» The task
The full set of records must be returned exactly, character for character.

» Recorded data

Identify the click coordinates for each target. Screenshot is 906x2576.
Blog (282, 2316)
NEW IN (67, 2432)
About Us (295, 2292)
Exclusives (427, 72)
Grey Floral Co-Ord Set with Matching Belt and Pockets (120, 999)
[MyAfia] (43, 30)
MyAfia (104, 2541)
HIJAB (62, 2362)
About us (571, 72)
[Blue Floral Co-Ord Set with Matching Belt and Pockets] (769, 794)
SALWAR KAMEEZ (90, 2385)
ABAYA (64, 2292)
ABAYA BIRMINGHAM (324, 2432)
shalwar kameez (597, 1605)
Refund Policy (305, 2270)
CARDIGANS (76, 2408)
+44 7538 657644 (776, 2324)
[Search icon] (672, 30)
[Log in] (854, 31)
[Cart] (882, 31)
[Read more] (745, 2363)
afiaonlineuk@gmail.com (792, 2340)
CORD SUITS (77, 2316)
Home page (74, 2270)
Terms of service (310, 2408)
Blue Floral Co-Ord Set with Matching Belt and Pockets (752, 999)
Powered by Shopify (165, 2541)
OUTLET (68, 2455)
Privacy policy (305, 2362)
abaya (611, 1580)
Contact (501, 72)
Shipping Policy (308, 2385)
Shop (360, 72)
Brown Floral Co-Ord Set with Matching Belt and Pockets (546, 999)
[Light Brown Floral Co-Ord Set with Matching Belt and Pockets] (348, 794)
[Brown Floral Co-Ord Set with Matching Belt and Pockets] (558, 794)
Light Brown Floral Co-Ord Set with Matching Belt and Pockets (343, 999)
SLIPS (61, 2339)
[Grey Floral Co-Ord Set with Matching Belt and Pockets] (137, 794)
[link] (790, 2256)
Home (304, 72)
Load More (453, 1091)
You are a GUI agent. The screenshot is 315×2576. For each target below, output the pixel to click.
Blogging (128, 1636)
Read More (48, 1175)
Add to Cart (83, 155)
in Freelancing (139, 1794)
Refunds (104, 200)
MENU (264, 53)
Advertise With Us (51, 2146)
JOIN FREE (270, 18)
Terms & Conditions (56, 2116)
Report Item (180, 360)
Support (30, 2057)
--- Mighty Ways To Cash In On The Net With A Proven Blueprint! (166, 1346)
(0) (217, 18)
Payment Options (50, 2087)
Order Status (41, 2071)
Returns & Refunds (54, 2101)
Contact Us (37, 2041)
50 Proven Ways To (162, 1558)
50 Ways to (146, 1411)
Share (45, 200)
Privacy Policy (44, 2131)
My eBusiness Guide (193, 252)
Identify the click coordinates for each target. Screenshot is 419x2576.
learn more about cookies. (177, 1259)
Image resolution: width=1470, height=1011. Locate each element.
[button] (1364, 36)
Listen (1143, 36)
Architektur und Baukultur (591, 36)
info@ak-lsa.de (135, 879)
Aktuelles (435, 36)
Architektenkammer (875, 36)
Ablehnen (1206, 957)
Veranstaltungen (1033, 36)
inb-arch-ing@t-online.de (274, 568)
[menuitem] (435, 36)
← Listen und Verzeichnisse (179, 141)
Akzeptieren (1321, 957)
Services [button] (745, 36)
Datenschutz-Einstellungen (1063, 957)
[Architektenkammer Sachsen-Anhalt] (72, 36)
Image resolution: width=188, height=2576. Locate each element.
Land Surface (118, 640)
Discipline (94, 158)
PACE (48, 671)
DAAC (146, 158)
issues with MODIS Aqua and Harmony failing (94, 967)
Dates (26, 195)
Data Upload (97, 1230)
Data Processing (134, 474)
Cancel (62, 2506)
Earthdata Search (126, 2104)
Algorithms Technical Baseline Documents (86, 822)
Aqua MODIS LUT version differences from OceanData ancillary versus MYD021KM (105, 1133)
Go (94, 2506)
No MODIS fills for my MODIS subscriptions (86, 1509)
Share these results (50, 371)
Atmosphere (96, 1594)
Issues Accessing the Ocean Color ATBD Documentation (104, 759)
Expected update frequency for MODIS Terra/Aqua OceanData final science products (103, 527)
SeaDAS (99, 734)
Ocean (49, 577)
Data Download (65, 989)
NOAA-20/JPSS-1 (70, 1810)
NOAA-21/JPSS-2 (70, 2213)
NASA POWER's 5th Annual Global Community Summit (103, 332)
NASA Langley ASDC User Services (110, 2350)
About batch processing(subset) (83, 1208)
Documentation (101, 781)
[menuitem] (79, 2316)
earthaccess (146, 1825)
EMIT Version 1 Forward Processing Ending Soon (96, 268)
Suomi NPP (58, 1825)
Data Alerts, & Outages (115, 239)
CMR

» Completed exercise
Identify the click coordinates for each target. Screenshot is 906x2576.
Blog (282, 2316)
NEW IN (67, 2432)
About Us (295, 2292)
Exclusives (427, 72)
Grey Floral Co-Ord Set with Matching Belt and Pockets (120, 999)
[MyAfia] (43, 30)
MyAfia (104, 2541)
HIJAB (62, 2362)
About us (571, 72)
[Blue Floral Co-Ord Set with Matching Belt and Pockets] (769, 794)
SALWAR KAMEEZ (90, 2385)
ABAYA (64, 2292)
ABAYA BIRMINGHAM (324, 2432)
shalwar kameez (597, 1605)
Refund Policy (305, 2270)
CARDIGANS (76, 2408)
+44 7538 657644 (776, 2324)
[Search icon] (672, 30)
[Log in] (854, 31)
[Cart] (882, 31)
[Read more] (745, 2363)
afiaonlineuk@gmail.com (792, 2340)
CORD SUITS (77, 2316)
Home page (74, 2270)
Terms of service (310, 2408)
Blue Floral Co-Ord Set with Matching Belt and Pockets (752, 999)
Powered by Shopify (165, 2541)
OUTLET (68, 2455)
Privacy policy (305, 2362)
abaya (611, 1580)
Contact (501, 72)
Shipping Policy (308, 2385)
Shop (360, 72)
Brown Floral Co-Ord Set with Matching Belt and Pockets (546, 999)
[Light Brown Floral Co-Ord Set with Matching Belt and Pockets] (348, 794)
[Brown Floral Co-Ord Set with Matching Belt and Pockets] (558, 794)
Light Brown Floral Co-Ord Set with Matching Belt and Pockets (343, 999)
SLIPS (61, 2339)
[Grey Floral Co-Ord Set with Matching Belt and Pockets] (137, 794)
[link] (790, 2256)
Home (304, 72)
Load More (453, 1091)
You are a GUI agent. The screenshot is 315×2576. For each target below, output the pixel to click.
Blogging (128, 1636)
Read More (48, 1175)
Add to Cart (83, 155)
in Freelancing (139, 1794)
Refunds (104, 200)
MENU (264, 53)
Advertise With Us (51, 2146)
JOIN FREE (270, 18)
Terms & Conditions (56, 2116)
Report Item (180, 360)
Support (30, 2057)
--- Mighty Ways To Cash In On The Net With A Proven Blueprint! (166, 1346)
(0) (217, 18)
Payment Options (50, 2087)
Order Status (41, 2071)
Returns & Refunds (54, 2101)
Contact Us (37, 2041)
50 Proven Ways To (162, 1558)
50 Ways to (146, 1411)
Share (45, 200)
Privacy Policy (44, 2131)
My eBusiness Guide (193, 252)
Identify the click coordinates for each target. Screenshot is 419x2576.
learn more about cookies. (177, 1259)
Image resolution: width=1470, height=1011. Locate each element.
[button] (1364, 36)
Listen (1143, 36)
Architektur und Baukultur (591, 36)
info@ak-lsa.de (135, 879)
Aktuelles (435, 36)
Architektenkammer (875, 36)
Ablehnen (1206, 957)
Veranstaltungen (1033, 36)
inb-arch-ing@t-online.de (274, 568)
[menuitem] (435, 36)
← Listen und Verzeichnisse (179, 141)
Akzeptieren (1321, 957)
Services [button] (745, 36)
Datenschutz-Einstellungen (1063, 957)
[Architektenkammer Sachsen-Anhalt] (72, 36)
Image resolution: width=188, height=2576. Locate each element.
Land Surface (118, 640)
Discipline (94, 158)
PACE (48, 671)
DAAC (146, 158)
issues with MODIS Aqua and Harmony failing (94, 967)
Dates (26, 195)
Data Upload (97, 1230)
Data Processing (134, 474)
Cancel (62, 2506)
Earthdata Search (126, 2104)
Algorithms Technical Baseline Documents (86, 822)
Aqua MODIS LUT version differences from OceanData ancillary versus MYD021KM (105, 1133)
Go (94, 2506)
No MODIS fills for my MODIS subscriptions (86, 1509)
Share these results (50, 371)
Atmosphere (96, 1594)
Issues Accessing the Ocean Color ATBD Documentation (104, 759)
Expected update frequency for MODIS Terra/Aqua OceanData final science products (103, 527)
SeaDAS (99, 734)
Ocean (49, 577)
Data Download (65, 989)
NOAA-20/JPSS-1 (70, 1810)
NOAA-21/JPSS-2 (70, 2213)
NASA POWER's 5th Annual Global Community Summit (103, 332)
NASA Langley ASDC User Services (110, 2350)
About batch processing(subset) (83, 1208)
Documentation (101, 781)
[menuitem] (79, 2316)
earthaccess (146, 1825)
EMIT Version 1 Forward Processing Ending Soon (96, 268)
Suomi NPP (58, 1825)
Data Alerts, & Outages (115, 239)
CMR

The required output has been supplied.